**What is expected:**
The entries shown next need to be written again word for word.

□ □ □ □ □ □ □

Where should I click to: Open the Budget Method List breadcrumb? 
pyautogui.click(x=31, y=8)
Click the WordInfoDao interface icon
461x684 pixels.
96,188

□ □ □ □ □ □ □

**The completed task:**
Where should I click to: Open the Budget Method List breadcrumb? 
pyautogui.click(x=31, y=8)
Click the WordInfoDao interface icon
461x684 pixels.
96,188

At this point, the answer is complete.